Item-finding records:
· · ·

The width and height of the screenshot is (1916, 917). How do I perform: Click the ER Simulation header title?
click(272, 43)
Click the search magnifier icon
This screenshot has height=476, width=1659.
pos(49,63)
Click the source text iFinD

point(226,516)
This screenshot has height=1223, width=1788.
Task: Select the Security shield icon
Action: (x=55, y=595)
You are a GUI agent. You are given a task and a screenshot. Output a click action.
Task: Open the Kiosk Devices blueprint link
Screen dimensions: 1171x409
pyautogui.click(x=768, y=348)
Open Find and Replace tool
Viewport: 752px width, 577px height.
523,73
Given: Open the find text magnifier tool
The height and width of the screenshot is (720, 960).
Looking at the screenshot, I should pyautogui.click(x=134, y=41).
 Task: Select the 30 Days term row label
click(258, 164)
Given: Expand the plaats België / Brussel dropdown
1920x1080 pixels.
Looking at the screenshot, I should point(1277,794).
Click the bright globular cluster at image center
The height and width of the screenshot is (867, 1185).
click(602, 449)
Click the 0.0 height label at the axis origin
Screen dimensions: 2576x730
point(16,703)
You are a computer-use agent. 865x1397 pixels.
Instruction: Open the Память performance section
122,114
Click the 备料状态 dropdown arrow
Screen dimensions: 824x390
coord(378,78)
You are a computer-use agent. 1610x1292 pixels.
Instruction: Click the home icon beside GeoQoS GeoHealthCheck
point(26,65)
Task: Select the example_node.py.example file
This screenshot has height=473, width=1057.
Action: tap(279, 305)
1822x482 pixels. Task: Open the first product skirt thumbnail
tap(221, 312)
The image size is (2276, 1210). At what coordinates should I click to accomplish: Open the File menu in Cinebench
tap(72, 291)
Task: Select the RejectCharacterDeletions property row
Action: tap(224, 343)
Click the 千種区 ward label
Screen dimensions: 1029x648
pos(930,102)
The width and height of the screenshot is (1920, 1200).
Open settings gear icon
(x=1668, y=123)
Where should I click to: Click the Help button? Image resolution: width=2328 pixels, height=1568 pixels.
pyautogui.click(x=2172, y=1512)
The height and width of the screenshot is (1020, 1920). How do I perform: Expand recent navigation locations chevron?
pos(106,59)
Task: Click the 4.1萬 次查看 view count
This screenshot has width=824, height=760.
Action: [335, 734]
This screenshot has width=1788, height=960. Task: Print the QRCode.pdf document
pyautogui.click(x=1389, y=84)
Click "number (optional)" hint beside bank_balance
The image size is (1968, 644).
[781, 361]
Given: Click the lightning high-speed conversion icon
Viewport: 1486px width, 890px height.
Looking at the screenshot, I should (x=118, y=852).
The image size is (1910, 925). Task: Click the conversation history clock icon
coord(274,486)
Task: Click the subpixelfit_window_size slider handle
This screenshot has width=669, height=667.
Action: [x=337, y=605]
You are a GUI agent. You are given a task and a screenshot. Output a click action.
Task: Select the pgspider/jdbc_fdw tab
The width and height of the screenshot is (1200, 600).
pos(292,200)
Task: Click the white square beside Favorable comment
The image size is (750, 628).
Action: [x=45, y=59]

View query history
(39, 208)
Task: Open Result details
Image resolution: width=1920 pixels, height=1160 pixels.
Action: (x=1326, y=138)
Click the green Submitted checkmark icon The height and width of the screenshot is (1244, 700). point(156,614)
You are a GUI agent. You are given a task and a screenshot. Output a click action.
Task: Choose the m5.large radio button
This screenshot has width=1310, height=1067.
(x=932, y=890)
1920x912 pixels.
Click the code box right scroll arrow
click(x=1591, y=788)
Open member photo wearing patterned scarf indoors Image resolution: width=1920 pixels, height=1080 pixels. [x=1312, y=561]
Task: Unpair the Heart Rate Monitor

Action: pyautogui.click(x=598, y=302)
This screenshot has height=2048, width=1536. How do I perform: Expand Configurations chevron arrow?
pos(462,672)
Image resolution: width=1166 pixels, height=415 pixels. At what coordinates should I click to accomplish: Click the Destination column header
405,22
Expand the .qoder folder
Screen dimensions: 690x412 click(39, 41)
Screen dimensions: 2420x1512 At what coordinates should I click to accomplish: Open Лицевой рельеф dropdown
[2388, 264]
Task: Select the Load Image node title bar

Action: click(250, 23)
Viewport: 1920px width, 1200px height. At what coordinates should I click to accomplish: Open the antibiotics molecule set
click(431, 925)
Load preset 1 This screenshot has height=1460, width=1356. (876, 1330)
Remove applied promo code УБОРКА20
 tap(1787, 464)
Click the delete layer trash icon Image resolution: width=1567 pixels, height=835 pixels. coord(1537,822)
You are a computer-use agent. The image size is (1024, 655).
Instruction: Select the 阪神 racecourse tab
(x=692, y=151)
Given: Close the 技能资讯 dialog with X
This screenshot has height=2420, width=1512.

· · ·

• _Your objective_
Copy out every line of the records above without any changes.

• _Result_
The width and height of the screenshot is (1916, 917). How do I perform: Click the ER Simulation header title?
click(272, 43)
Click the search magnifier icon
This screenshot has height=476, width=1659.
pos(49,63)
Click the source text iFinD

point(226,516)
This screenshot has height=1223, width=1788.
Task: Select the Security shield icon
Action: (x=55, y=595)
You are a GUI agent. You are given a task and a screenshot. Output a click action.
Task: Open the Kiosk Devices blueprint link
Screen dimensions: 1171x409
pyautogui.click(x=768, y=348)
Open Find and Replace tool
Viewport: 752px width, 577px height.
523,73
Given: Open the find text magnifier tool
The height and width of the screenshot is (720, 960).
Looking at the screenshot, I should pyautogui.click(x=134, y=41).
 Task: Select the 30 Days term row label
click(258, 164)
Given: Expand the plaats België / Brussel dropdown
1920x1080 pixels.
Looking at the screenshot, I should point(1277,794).
Click the bright globular cluster at image center
The height and width of the screenshot is (867, 1185).
click(602, 449)
Click the 0.0 height label at the axis origin
Screen dimensions: 2576x730
point(16,703)
You are a computer-use agent. 865x1397 pixels.
Instruction: Open the Память performance section
122,114
Click the 备料状态 dropdown arrow
Screen dimensions: 824x390
coord(378,78)
You are a computer-use agent. 1610x1292 pixels.
Instruction: Click the home icon beside GeoQoS GeoHealthCheck
point(26,65)
Task: Select the example_node.py.example file
This screenshot has height=473, width=1057.
Action: tap(279, 305)
1822x482 pixels. Task: Open the first product skirt thumbnail
tap(221, 312)
The image size is (2276, 1210). At what coordinates should I click to accomplish: Open the File menu in Cinebench
tap(72, 291)
Task: Select the RejectCharacterDeletions property row
Action: tap(224, 343)
Click the 千種区 ward label
Screen dimensions: 1029x648
pos(930,102)
The width and height of the screenshot is (1920, 1200).
Open settings gear icon
(x=1668, y=123)
Where should I click to: Click the Help button? Image resolution: width=2328 pixels, height=1568 pixels.
pyautogui.click(x=2172, y=1512)
The height and width of the screenshot is (1020, 1920). How do I perform: Expand recent navigation locations chevron?
pos(106,59)
Task: Click the 4.1萬 次查看 view count
This screenshot has width=824, height=760.
Action: [335, 734]
This screenshot has width=1788, height=960. Task: Print the QRCode.pdf document
pyautogui.click(x=1389, y=84)
Click "number (optional)" hint beside bank_balance
The image size is (1968, 644).
[781, 361]
Given: Click the lightning high-speed conversion icon
Viewport: 1486px width, 890px height.
Looking at the screenshot, I should (x=118, y=852).
The image size is (1910, 925). Task: Click the conversation history clock icon
coord(274,486)
Task: Click the subpixelfit_window_size slider handle
This screenshot has width=669, height=667.
Action: [x=337, y=605]
You are a GUI agent. You are given a task and a screenshot. Output a click action.
Task: Select the pgspider/jdbc_fdw tab
The width and height of the screenshot is (1200, 600).
pos(292,200)
Task: Click the white square beside Favorable comment
The image size is (750, 628).
Action: [x=45, y=59]

View query history
(39, 208)
Task: Open Result details
Image resolution: width=1920 pixels, height=1160 pixels.
Action: (x=1326, y=138)
Click the green Submitted checkmark icon The height and width of the screenshot is (1244, 700). point(156,614)
You are a GUI agent. You are given a task and a screenshot. Output a click action.
Task: Choose the m5.large radio button
This screenshot has width=1310, height=1067.
(x=932, y=890)
1920x912 pixels.
Click the code box right scroll arrow
click(x=1591, y=788)
Open member photo wearing patterned scarf indoors Image resolution: width=1920 pixels, height=1080 pixels. [x=1312, y=561]
Task: Unpair the Heart Rate Monitor

Action: pyautogui.click(x=598, y=302)
This screenshot has height=2048, width=1536. How do I perform: Expand Configurations chevron arrow?
pos(462,672)
Image resolution: width=1166 pixels, height=415 pixels. At what coordinates should I click to accomplish: Click the Destination column header
405,22
Expand the .qoder folder
Screen dimensions: 690x412 click(39, 41)
Screen dimensions: 2420x1512 At what coordinates should I click to accomplish: Open Лицевой рельеф dropdown
[2388, 264]
Task: Select the Load Image node title bar

Action: click(250, 23)
Viewport: 1920px width, 1200px height. At what coordinates should I click to accomplish: Open the antibiotics molecule set
click(431, 925)
Load preset 1 This screenshot has height=1460, width=1356. (876, 1330)
Remove applied promo code УБОРКА20
 tap(1787, 464)
Click the delete layer trash icon Image resolution: width=1567 pixels, height=835 pixels. coord(1537,822)
You are a computer-use agent. The image size is (1024, 655).
Instruction: Select the 阪神 racecourse tab
(x=692, y=151)
Given: Close the 技能资讯 dialog with X
This screenshot has height=2420, width=1512.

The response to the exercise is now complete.